The first Sketch Engine users were lexicographers, with Macmillan as the first user for the word sketches,Footnote 8 and Oxford University Press as the first for the Sketch Engine.

Lexicography, particularly for English and particularly in the 1980s and 90s, was the driving force in the development of corpus methods and corpus use. Lexicography required very large corpora, so there was evidence even for rare words and phrases. At the time—pre-web or in the web’s infancy, pre “big data”—few others in linguistics or the language professions saw any great need for corpora. The English learners’ dictionaries had a vast and growing market, and were highly profitable, and were competing intensively with each other to produce ‘the best’ dictionary. This was fertile ground for innovation.

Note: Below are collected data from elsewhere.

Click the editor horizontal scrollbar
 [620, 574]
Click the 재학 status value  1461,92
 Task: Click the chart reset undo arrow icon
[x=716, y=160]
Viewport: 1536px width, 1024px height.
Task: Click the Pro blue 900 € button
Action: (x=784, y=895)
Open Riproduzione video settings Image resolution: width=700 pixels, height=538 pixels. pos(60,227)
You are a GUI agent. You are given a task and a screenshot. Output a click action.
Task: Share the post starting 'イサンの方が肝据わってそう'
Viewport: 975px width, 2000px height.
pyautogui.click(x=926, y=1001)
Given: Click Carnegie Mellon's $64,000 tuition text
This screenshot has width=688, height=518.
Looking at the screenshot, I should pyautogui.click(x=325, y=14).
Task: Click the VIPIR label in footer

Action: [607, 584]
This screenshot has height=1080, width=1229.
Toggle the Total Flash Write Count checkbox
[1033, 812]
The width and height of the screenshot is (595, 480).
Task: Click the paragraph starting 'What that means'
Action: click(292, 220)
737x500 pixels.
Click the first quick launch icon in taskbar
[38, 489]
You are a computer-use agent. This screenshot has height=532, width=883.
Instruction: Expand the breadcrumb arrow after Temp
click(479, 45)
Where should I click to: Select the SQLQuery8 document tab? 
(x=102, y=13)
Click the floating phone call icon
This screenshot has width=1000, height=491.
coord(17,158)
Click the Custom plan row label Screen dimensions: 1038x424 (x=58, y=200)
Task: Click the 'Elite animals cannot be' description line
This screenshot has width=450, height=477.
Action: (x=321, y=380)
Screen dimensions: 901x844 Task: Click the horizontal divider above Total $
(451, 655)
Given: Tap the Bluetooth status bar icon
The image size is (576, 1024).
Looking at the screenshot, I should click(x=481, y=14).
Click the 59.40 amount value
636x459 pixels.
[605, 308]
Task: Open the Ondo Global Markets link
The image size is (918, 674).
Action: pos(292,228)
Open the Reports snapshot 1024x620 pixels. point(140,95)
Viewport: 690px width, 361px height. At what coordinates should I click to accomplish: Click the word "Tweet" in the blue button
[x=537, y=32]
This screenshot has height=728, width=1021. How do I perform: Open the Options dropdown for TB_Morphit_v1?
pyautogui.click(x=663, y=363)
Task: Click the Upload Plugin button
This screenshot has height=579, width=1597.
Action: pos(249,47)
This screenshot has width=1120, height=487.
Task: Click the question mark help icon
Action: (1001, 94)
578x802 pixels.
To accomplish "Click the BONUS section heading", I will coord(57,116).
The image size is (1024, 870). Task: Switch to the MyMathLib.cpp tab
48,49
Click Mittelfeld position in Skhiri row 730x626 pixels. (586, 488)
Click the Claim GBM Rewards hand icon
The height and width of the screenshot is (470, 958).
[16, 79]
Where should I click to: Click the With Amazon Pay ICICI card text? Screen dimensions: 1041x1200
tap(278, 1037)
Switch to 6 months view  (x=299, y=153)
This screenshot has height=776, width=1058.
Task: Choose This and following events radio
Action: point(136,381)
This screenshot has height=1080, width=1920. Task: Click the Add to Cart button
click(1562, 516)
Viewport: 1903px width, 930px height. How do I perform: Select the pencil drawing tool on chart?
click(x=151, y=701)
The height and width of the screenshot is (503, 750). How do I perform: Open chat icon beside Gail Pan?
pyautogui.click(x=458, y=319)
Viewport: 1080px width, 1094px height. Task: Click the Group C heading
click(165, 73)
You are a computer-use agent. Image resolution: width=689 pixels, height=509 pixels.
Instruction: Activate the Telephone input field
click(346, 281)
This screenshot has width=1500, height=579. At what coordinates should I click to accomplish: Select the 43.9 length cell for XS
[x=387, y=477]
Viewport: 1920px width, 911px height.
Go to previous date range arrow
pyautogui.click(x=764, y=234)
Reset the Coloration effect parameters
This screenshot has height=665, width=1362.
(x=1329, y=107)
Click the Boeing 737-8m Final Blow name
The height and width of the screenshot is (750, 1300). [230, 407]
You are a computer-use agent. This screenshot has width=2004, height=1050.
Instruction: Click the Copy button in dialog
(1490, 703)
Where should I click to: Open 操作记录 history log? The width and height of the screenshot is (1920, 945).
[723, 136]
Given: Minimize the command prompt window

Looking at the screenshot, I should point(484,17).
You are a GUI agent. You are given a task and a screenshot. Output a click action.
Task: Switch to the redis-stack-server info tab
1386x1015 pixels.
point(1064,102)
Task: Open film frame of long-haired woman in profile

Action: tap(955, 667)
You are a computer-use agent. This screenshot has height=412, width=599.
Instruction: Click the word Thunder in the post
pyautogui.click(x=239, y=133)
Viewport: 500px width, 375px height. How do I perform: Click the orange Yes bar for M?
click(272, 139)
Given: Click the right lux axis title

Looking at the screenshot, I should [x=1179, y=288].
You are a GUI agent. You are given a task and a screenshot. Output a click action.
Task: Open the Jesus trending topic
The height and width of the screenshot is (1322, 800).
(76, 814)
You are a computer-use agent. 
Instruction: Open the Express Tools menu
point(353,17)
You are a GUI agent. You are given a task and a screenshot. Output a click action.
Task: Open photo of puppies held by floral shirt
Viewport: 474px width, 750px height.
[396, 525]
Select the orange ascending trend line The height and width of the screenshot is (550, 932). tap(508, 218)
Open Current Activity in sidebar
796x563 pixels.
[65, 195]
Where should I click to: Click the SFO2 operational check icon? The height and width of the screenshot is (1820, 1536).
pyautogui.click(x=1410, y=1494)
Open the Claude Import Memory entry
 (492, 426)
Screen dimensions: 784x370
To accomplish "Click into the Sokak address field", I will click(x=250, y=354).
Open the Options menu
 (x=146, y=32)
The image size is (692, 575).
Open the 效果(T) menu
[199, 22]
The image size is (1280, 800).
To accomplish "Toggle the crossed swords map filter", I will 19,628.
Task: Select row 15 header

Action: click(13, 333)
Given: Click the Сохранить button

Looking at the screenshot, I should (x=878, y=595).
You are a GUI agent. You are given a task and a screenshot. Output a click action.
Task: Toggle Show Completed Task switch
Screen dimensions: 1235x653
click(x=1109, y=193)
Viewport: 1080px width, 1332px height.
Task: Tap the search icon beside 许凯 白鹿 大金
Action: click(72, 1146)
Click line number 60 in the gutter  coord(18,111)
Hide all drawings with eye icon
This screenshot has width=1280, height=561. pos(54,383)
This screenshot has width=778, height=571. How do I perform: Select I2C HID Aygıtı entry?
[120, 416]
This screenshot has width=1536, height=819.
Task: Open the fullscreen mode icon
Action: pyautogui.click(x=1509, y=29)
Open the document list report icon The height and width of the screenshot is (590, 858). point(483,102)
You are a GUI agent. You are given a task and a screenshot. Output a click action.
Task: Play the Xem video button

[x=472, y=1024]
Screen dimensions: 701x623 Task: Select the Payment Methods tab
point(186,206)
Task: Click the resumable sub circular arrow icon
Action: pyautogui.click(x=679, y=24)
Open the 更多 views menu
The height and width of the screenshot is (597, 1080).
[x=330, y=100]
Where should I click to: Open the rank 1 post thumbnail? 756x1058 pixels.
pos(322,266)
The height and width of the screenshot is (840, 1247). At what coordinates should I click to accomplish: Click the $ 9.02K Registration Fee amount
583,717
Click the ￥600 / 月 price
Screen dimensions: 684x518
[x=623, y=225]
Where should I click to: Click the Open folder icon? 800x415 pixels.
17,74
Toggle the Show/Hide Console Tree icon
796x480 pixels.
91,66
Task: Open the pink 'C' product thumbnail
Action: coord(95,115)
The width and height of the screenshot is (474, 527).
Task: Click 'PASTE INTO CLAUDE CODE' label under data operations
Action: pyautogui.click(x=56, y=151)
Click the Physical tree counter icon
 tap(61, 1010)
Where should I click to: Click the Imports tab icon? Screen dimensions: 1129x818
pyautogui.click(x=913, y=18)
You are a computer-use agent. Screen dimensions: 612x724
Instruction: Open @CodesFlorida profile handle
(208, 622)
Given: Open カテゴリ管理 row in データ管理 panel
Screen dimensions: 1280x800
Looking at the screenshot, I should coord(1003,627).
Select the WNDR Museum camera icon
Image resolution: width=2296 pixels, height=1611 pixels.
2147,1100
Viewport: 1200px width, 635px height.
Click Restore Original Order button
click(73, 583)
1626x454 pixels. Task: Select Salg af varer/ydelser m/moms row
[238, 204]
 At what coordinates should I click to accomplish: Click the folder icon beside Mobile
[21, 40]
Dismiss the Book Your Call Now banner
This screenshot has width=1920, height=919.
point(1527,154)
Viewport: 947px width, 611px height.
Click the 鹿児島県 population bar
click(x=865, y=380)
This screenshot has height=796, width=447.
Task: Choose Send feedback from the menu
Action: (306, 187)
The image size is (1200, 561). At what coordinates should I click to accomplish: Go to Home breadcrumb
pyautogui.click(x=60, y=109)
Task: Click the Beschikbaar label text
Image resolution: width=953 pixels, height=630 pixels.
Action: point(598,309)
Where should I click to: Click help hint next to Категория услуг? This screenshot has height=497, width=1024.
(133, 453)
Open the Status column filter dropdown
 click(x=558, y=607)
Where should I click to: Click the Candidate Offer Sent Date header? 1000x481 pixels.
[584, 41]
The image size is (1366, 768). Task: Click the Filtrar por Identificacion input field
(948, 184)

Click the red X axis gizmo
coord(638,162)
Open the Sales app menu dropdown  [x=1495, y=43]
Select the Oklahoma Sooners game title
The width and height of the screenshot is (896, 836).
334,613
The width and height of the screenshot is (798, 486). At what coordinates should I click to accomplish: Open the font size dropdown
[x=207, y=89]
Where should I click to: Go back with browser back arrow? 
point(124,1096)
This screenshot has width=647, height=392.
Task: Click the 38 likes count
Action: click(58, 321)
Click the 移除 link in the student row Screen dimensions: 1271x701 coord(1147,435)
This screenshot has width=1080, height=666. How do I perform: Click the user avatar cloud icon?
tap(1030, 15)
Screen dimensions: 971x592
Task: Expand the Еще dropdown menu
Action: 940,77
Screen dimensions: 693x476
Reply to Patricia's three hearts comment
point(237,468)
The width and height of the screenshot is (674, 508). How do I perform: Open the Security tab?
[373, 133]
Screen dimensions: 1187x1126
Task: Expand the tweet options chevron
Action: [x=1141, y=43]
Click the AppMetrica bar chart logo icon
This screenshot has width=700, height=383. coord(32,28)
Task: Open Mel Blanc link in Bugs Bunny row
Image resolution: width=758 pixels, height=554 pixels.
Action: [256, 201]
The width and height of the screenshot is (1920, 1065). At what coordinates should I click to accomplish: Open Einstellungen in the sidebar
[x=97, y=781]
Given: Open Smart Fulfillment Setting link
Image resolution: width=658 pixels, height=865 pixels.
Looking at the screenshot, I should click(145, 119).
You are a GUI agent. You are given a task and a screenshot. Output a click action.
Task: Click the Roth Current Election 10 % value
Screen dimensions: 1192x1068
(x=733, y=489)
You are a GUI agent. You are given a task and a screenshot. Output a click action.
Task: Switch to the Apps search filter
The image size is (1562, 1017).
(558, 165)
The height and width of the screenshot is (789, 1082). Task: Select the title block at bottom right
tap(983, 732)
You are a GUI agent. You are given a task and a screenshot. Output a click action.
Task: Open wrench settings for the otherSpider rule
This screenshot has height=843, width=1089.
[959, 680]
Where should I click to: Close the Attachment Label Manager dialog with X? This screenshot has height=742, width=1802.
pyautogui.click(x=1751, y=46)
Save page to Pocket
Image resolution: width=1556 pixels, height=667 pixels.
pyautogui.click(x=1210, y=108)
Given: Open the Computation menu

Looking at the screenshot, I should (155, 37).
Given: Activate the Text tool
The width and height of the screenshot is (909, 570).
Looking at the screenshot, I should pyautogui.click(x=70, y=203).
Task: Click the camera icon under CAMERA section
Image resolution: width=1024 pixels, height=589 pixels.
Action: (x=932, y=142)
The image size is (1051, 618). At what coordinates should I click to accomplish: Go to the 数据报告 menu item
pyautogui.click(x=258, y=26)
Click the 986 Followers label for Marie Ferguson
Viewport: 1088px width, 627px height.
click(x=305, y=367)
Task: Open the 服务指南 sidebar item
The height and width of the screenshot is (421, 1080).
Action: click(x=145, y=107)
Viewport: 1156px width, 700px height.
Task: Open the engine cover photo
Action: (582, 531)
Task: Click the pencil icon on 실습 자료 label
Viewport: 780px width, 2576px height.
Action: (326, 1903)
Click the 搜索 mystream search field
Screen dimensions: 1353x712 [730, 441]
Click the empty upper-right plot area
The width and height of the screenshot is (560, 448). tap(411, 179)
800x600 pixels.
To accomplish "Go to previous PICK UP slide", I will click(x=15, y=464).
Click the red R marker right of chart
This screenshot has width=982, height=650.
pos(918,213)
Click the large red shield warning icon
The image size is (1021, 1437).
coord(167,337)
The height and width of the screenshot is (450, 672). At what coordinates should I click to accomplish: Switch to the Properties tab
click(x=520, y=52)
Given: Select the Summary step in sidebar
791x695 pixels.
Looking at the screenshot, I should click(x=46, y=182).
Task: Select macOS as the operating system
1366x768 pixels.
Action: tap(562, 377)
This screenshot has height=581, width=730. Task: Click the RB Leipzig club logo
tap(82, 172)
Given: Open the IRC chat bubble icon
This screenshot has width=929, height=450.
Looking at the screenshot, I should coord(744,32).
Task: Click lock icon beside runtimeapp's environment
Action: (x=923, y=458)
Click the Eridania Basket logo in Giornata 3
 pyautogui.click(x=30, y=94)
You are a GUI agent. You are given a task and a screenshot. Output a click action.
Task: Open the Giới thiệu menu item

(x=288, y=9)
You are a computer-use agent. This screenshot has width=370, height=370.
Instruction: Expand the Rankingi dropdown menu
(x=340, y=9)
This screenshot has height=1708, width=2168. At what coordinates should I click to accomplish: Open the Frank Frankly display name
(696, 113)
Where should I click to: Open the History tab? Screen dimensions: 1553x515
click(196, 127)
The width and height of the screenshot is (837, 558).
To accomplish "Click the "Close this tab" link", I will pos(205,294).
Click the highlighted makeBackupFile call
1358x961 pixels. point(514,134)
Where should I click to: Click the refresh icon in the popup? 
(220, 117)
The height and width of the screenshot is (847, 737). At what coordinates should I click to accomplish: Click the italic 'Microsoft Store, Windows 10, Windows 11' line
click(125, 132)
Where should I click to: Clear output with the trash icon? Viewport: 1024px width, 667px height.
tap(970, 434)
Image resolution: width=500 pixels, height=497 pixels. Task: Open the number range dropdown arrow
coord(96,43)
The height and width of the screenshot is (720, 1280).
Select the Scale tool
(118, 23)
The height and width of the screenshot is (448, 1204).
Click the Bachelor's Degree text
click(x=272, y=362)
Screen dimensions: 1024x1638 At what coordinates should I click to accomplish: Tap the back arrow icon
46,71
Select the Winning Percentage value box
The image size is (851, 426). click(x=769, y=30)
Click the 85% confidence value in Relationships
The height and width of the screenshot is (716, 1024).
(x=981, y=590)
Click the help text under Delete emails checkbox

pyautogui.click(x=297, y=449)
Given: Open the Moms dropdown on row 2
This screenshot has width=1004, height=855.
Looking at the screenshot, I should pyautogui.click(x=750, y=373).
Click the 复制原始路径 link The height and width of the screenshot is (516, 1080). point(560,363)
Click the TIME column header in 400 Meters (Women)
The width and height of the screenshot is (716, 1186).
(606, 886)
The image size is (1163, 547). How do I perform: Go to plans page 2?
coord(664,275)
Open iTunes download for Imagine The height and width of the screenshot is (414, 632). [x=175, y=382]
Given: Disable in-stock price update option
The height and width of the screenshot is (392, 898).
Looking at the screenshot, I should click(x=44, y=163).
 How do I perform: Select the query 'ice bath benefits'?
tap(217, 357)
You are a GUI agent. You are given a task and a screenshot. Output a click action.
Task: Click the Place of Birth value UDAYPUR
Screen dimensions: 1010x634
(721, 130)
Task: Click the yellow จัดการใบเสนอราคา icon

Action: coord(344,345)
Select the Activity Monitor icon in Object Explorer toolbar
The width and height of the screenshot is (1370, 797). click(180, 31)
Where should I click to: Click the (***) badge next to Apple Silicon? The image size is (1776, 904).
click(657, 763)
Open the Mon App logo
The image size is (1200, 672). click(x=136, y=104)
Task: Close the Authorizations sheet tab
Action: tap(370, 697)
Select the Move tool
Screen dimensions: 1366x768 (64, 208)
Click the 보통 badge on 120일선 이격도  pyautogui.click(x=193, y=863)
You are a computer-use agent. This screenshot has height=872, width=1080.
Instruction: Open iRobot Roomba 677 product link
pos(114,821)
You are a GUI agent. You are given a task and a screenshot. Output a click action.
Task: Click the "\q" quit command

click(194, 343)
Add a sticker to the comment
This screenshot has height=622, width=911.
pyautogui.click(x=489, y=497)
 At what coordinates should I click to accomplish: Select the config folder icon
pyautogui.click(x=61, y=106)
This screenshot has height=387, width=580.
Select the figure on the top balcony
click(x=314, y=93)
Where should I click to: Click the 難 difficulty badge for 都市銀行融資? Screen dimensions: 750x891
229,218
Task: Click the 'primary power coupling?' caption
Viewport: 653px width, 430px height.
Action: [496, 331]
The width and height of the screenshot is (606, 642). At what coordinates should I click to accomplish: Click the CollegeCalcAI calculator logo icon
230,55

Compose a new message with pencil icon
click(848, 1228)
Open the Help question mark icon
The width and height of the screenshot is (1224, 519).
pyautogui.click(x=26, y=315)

Lexicography has continued to be a core use for the Sketch Engine, with four of the five main dictionary publishers in the UK (Cambridge University Press, Harper Collins, Macmillan, Oxford University Press) using it intensively. At CUP and Macmillan, this is just for English; at Collins also for the main European languages, and at OUP also for large bilingual-dictionary projects for Arabic, Chinese and Portuguese.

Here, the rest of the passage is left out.